The Union Budget 2023-24 was presented on February 1 in the Parliament under very tough times, not only for India, but the entire world. Inflation, rising interest rates and cost hikes across the board have hit almost all economies in some form or the other.
It may be said that India and its economy have been able to pull it off in a better manner than many other global economies and is one of the fastest growing economies. This Budget being the last full Budget before next year’s general elections scheduled in April-May 2024, it was expected that it would be a populist one, as is the norm for vote bank politics.
Surprisingly, and thankfully, it was not the case. The Budget was well thought out, progressive, growth oriented and had a lot for various segments of the society.
It had the woman and child at heart, along with education and health for all at affordable rates, sanitation and water for every household, relief in income tax with basic exemption limit being raised and massive investment in capex, infrastructure, railways and Make in India.
Coming to the aspects which were liked by the market, the biggest of them all is the fact that a massive Rs 10 lakh crore has been earmarked for capex. This is over and above another Ra 2.4 lakh crore for the Railways.
This would ensure a multiplier effect as the capex would lead to multiple benefits with roads, infrastructure etc. leading to better utilisation and movement of produce from producing centres to consuming centres. To this end, the government has identified and would set up 100 transport infrastructure hubs for better end-to-end connectivity for user industries.
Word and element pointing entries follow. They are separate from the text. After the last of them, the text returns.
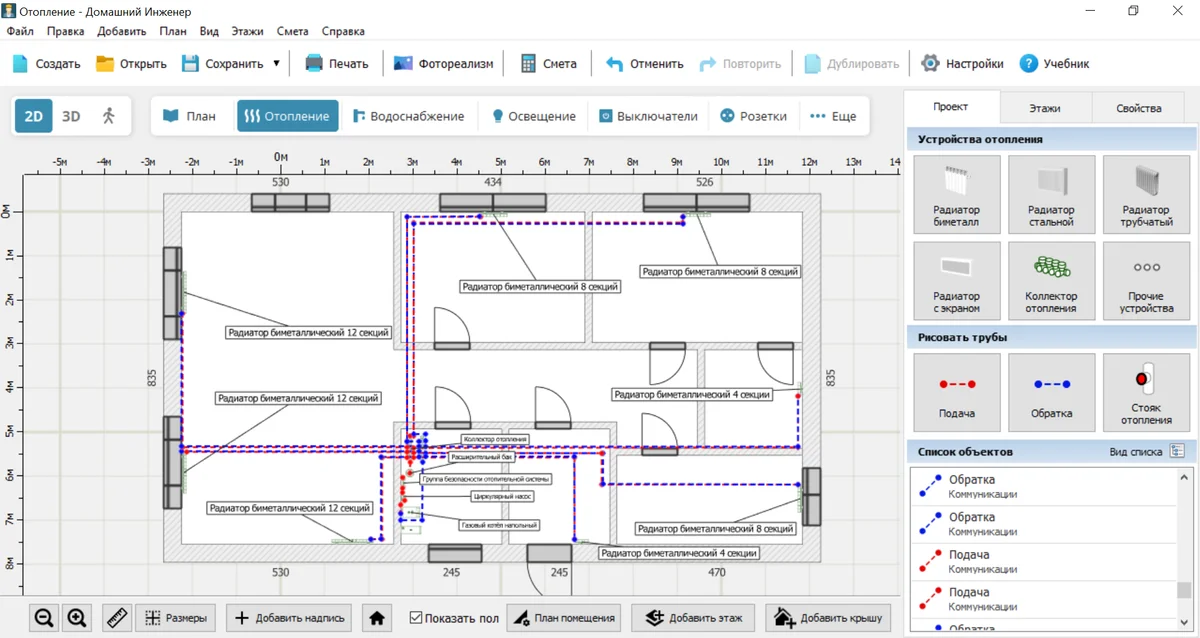Screen dimensions: 1200x638
Task: Click the zoom out magnifier icon
Action: click(x=44, y=618)
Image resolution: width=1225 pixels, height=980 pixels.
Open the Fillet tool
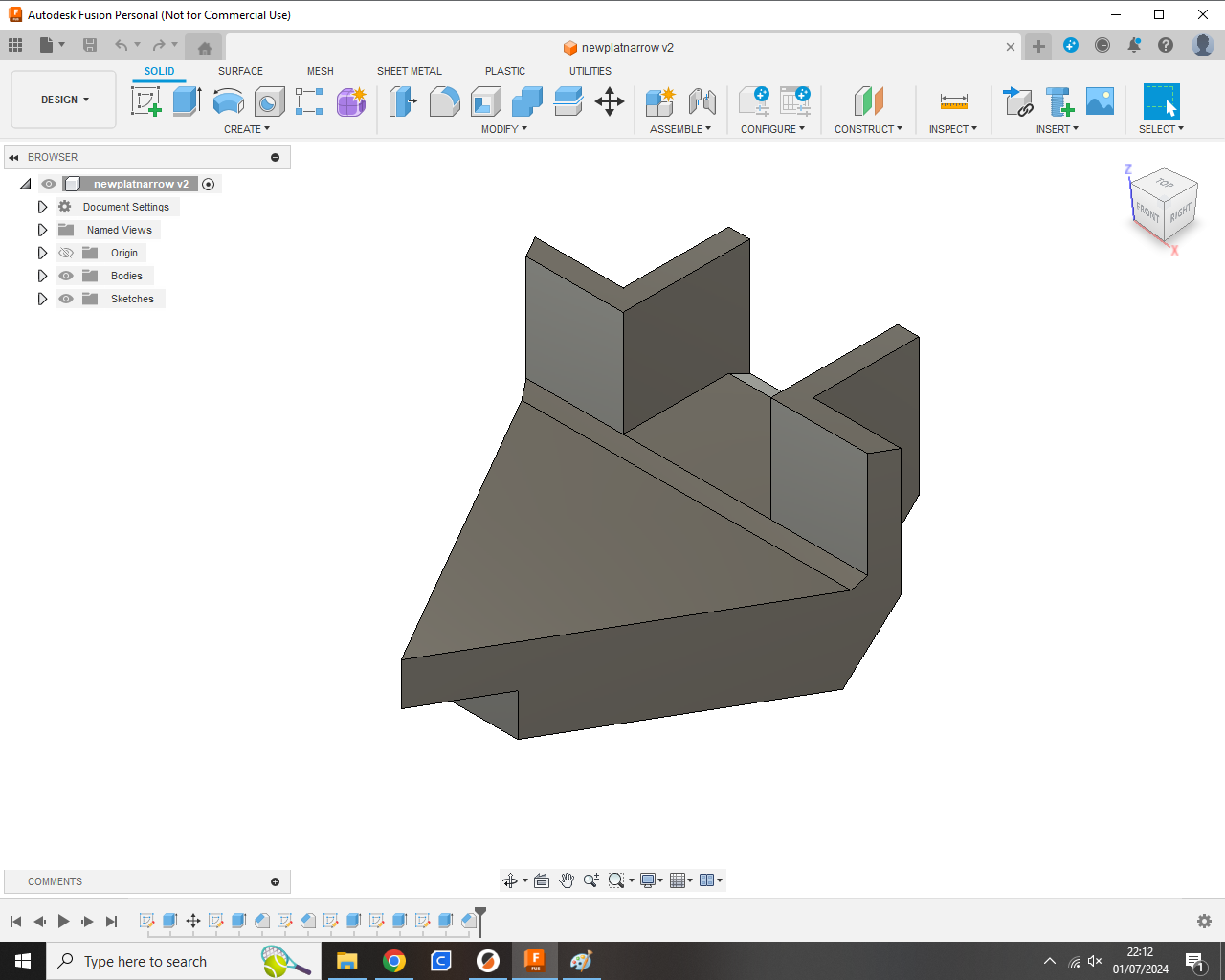(444, 101)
The increase in basic exemption limit from Rs 2.5 lakh to Rs 3 lakh and change in the tax slab rates is a step in pushing the without exemption returns filing increasing.
The new rates would ensure nil tax for people earning up to Rs 7 lakh under the new tax regime.
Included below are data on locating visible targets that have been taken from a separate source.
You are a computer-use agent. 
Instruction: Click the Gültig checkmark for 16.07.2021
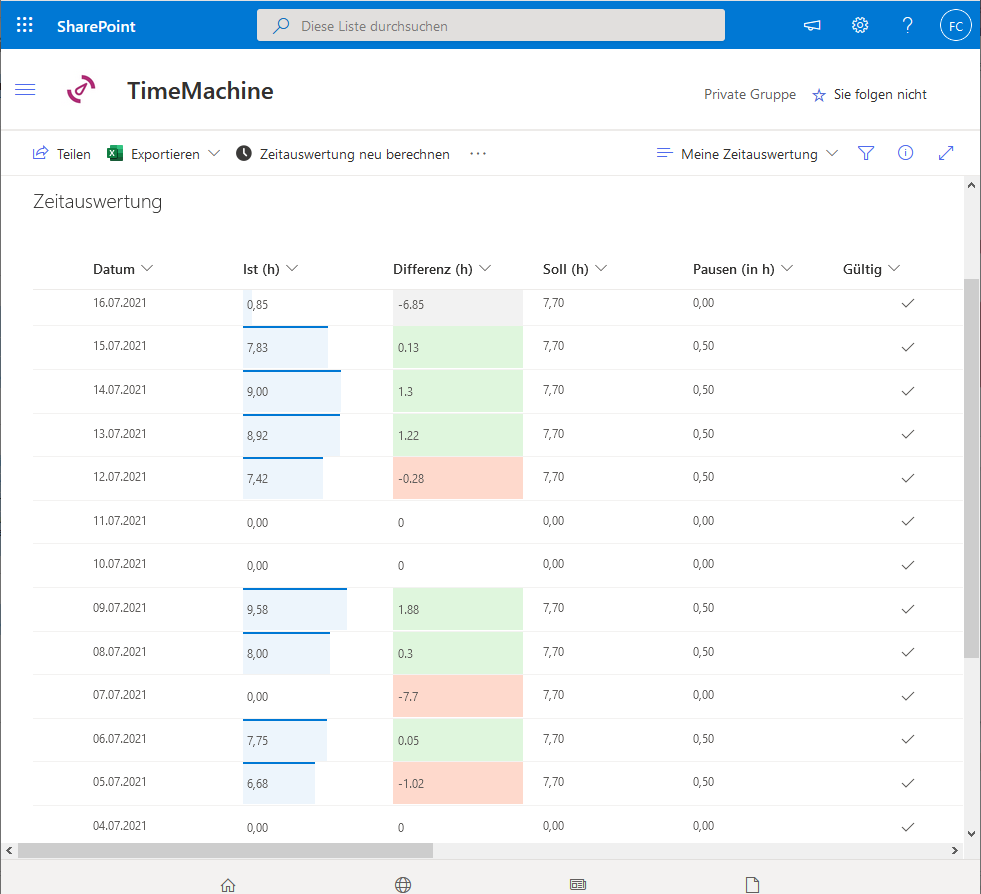pyautogui.click(x=908, y=303)
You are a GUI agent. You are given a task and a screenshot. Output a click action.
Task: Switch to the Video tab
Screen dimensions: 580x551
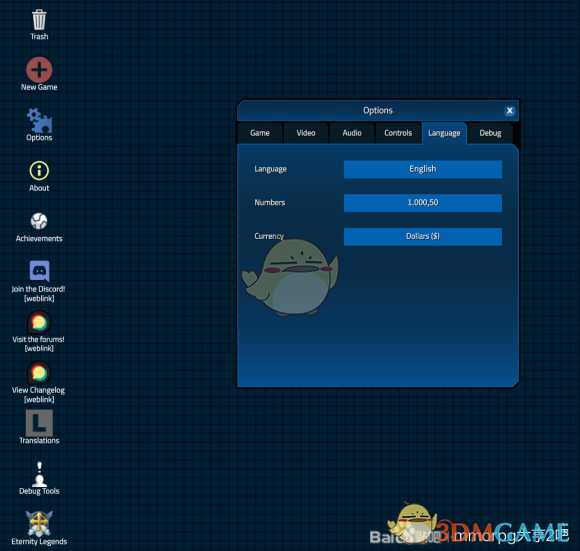[306, 133]
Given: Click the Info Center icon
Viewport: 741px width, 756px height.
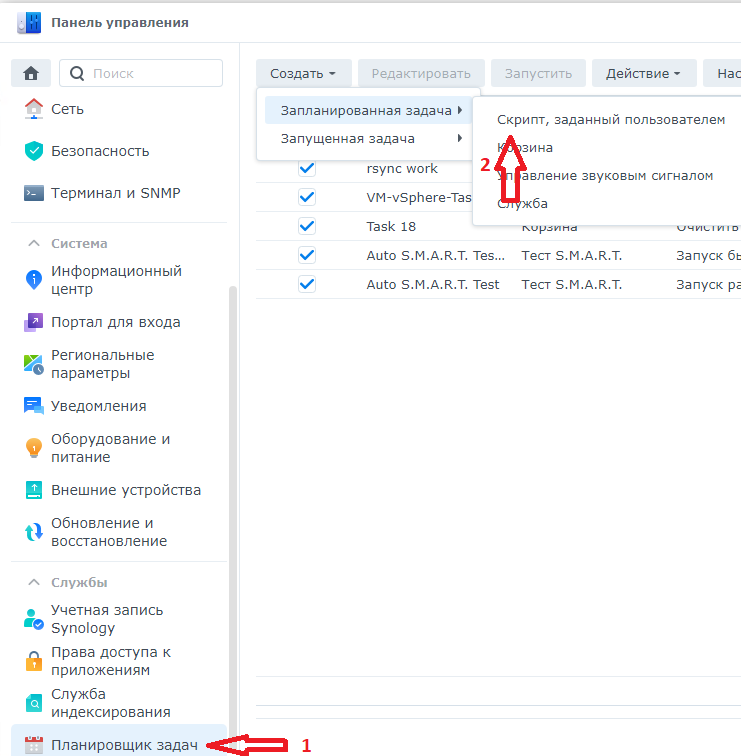Looking at the screenshot, I should tap(34, 280).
This huge savings would give a push to demand from the middle class and help sustain the momentum going forward. The fact that there has been no tinkering with long-term capital gains tax is a blessing as markets were worried about some tinkering happening.
The arbitrage available in market-linked debentures (MLDs) has been done away with as the interest paid on such debentures has become taxable at the normal rate of tax of the individual. Earlier, people were taking benefits of LTCG and paying tax at the rate of 10 per cent. This was an instrument which was widely used, and was actually being misused.
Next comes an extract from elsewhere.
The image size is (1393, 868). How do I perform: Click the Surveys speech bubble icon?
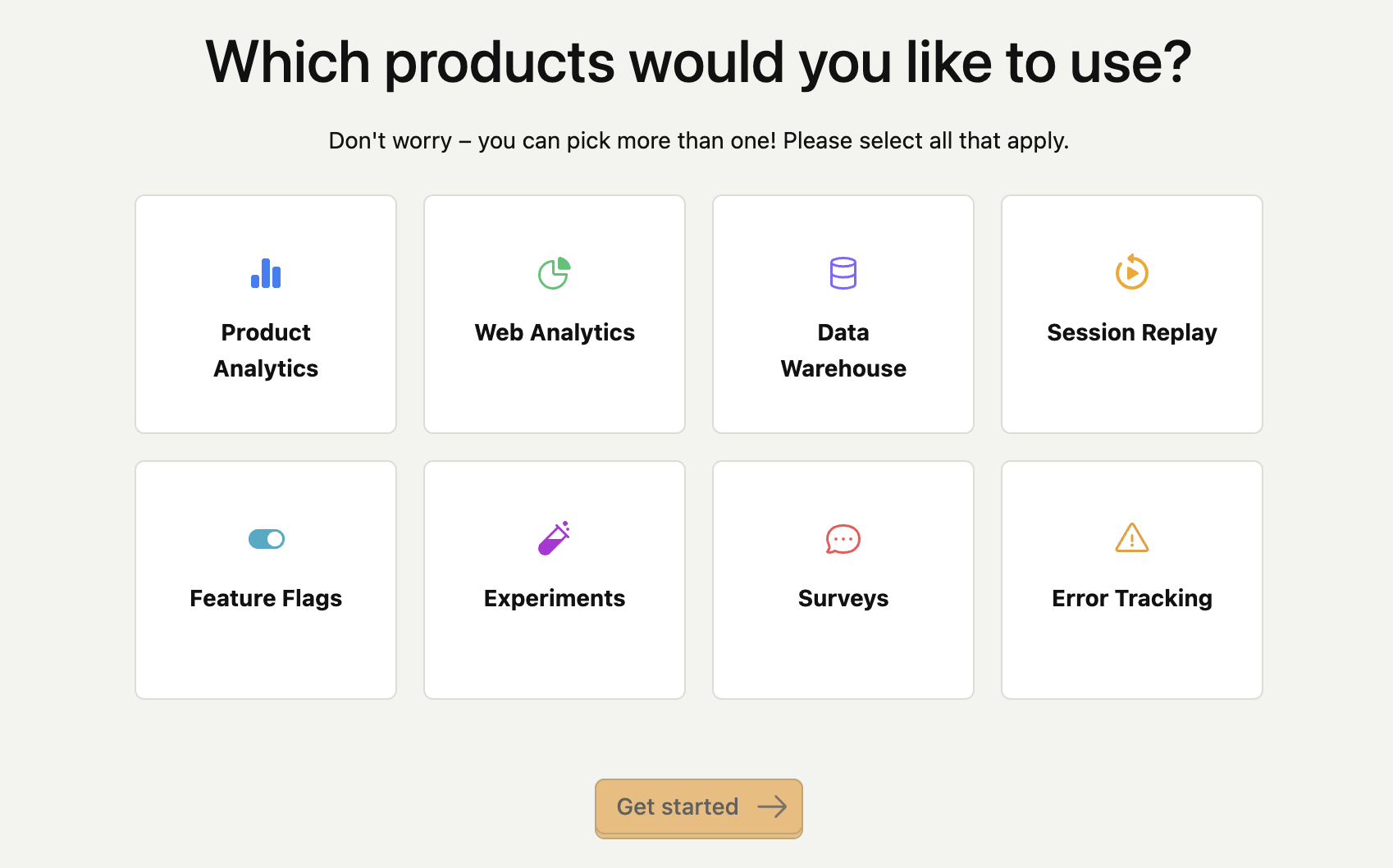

REITS and INVITS had become important instruments with their wide acceptance as a savings instrument even among retail and HNI investors. Some confusion has crept in where when a loan taken by a subsidiary or a step down subsidiary is returned to the parent, the repayment would be taxed.
A loan taken is normally to be repaid and is in the nature of a business transaction. The only difference is the rate of interest. Why this section has come is baffling and would be a body blow to this segment. One can be sure that the intent could not be to bring about a system of defaults with companies not paying back loans taken. We hope that over the next couple of weeks, this issue would be resolved and parity restored.
From a market perspective, the thrust given to tourism is welcome as it would create business and job opportunities for the locals in the area. In any case, India has many tourists and they are natural spenders on their travelling.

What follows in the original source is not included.